Like modern existence, he’s best in theory and becomes tenuous and overcomplicated in practice. We think of him as a pair of vast shoulders and a proud set of boots straddling the universe. But when stories have to be told about Superman he becomes an exercise in crosscutting rules or in the spinning off of versions of himself. Or simply in helplessness: Krypton is going to explode all over again and there’s nothing he can do.
Finally, I’d like to note that reading Superman stories, taking in all that Silver Age lore about the rules of his existence, was my kiddie version of modernity—my starter kit, really. He helped get me ready to function as a member of a modern society. During my Superman years I learned to read, and I got a taste of what modern existence is all about. He explained the world to me. Superman dealt with people wearing suits and ties or engineer’s caps or baker’s aprons. I was five or six or seven and reading about adults out in their world, interacting with each other, and adults are the ones who know. (I remember that, even though Curt Swan was better, I found the old Wayne Boring stories in the annuals more official. They were old-fashioned, which was good: it meant they came from before I was alive.) What I learned about, aside from the absolute safety of everyone from everything because of Superman’s activities, was the central place of technical knowledge. Superman was the most important being ever, and his powers were governed by rules that we had to learn and understand; in fact you couldn’t imagine the powers without the rules. When I was reading Superman, I was getting ready for a lifetime of user manuals and tax forms.
All right, I’m bitter. And I suppose by now I’ve gone beyond a reader’s decent tolerance for fancy views about pop culture. Superman is such a huge fact in our media environment that looking straight at him is unsafe. It throws you into metaconsciousness.
But at least I have deposed my psyche. Nothing above can be proved, but take it all together and you have some sense being made out of one life spent in the same universe as Superman.
This is such a great essay. I was a little cranky about it when I wrote about it here…but, yeah, I take it back.
“Christ is most himself when he is nailed up on a cross; Superman, of course, tends to be robust.”
That just kills me.
Well, that was nicely said.

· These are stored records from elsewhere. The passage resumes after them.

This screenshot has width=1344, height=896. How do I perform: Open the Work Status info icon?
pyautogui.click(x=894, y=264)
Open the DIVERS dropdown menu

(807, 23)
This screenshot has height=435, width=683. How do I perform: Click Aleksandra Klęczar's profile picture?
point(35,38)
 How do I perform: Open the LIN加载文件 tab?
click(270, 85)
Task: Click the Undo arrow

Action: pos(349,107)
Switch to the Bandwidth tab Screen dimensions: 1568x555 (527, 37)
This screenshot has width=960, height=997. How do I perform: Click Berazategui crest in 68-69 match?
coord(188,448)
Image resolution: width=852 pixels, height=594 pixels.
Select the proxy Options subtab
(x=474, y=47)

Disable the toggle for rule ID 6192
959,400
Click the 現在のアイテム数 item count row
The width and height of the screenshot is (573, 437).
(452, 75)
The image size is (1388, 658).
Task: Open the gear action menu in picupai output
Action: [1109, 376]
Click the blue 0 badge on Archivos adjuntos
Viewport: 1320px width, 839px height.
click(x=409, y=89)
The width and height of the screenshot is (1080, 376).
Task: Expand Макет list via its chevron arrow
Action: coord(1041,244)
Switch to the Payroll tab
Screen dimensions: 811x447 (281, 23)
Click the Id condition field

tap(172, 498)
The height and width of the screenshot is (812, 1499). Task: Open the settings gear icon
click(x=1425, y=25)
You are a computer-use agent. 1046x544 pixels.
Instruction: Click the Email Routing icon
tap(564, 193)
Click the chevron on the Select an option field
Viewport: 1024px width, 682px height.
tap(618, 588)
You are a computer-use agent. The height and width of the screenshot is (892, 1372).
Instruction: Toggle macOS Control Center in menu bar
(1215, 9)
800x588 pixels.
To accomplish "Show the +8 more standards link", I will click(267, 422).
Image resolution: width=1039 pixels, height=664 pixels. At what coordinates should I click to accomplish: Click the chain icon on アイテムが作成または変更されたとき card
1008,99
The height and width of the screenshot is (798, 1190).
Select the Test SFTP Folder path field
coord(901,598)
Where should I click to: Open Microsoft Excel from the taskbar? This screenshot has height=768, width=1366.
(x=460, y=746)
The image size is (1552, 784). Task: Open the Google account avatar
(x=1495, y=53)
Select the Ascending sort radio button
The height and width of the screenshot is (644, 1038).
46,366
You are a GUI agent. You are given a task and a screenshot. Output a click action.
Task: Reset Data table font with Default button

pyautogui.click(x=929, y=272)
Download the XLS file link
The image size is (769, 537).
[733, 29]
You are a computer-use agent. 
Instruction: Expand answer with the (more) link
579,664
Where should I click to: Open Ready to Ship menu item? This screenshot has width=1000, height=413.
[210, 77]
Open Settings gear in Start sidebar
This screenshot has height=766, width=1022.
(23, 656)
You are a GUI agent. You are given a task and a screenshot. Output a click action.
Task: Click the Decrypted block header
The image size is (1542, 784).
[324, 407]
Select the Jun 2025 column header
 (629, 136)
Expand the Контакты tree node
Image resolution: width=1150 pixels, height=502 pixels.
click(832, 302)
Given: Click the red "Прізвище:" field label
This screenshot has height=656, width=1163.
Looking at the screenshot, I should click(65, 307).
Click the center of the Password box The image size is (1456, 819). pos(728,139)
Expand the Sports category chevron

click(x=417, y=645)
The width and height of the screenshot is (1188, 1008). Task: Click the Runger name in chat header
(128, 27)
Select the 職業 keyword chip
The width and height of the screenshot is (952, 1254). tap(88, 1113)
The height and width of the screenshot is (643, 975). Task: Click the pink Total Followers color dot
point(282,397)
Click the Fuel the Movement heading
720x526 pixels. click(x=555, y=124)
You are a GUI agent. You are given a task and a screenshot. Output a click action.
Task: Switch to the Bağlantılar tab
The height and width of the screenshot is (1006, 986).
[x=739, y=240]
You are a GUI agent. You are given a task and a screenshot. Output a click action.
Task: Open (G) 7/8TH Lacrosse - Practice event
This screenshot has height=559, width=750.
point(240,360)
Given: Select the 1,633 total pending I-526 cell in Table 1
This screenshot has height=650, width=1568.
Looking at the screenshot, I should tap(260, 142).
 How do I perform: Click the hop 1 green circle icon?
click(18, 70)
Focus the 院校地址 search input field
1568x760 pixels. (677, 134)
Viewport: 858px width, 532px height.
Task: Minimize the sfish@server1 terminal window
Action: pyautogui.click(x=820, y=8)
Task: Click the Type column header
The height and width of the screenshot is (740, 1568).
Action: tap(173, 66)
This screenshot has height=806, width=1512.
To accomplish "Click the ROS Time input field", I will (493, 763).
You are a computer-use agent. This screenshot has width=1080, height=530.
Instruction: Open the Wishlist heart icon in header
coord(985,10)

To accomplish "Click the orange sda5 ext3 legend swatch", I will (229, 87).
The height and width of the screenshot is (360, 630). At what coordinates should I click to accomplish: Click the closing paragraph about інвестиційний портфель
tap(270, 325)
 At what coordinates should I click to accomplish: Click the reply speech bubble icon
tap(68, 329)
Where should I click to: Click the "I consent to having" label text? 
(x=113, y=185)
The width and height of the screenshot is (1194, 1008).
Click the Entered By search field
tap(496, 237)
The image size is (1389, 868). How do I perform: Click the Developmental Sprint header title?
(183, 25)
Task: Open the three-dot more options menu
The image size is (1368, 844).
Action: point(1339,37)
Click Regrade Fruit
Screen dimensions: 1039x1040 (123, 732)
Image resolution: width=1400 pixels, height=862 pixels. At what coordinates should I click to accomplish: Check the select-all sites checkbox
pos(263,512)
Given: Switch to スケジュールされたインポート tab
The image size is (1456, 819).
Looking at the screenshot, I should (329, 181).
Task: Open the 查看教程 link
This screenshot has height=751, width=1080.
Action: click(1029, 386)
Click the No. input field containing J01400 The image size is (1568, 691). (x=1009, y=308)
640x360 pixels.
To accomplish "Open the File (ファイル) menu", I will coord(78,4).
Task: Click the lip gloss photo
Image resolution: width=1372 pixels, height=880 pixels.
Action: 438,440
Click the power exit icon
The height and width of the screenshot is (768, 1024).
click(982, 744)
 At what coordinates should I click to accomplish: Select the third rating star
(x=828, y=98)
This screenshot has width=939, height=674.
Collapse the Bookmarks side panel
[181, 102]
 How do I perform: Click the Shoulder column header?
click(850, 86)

Thanks for puling out of mothballs.
I don’t have any issue with Superman actually standing for something–I just think that A-AS aside, DC comic book stories that are self-consciously designed to celebrate or explore what he means tend to be defensive, self-congratulatory failures.
I like Bradford Wright’s notion in Comic Book Nation that Superman–at least the original model–is the 20th Century city’s version of Paul Bunyan or Natty Bumpo–a strong, super-competent larger-than-life figure who helps people work through their anxiety to a new frontier filled with danger and possibility. It brushes up against your more expansive idea of him as a symbol of modernity.
I find it somewhat surprising that the character is capable of meaning anything at all after all this time–how many corporate-owned symbols have survived that long with any semblance of actual character or meaning attached? Most seem to go the way of Mickey Mouse, stepping from character to host to pure icon.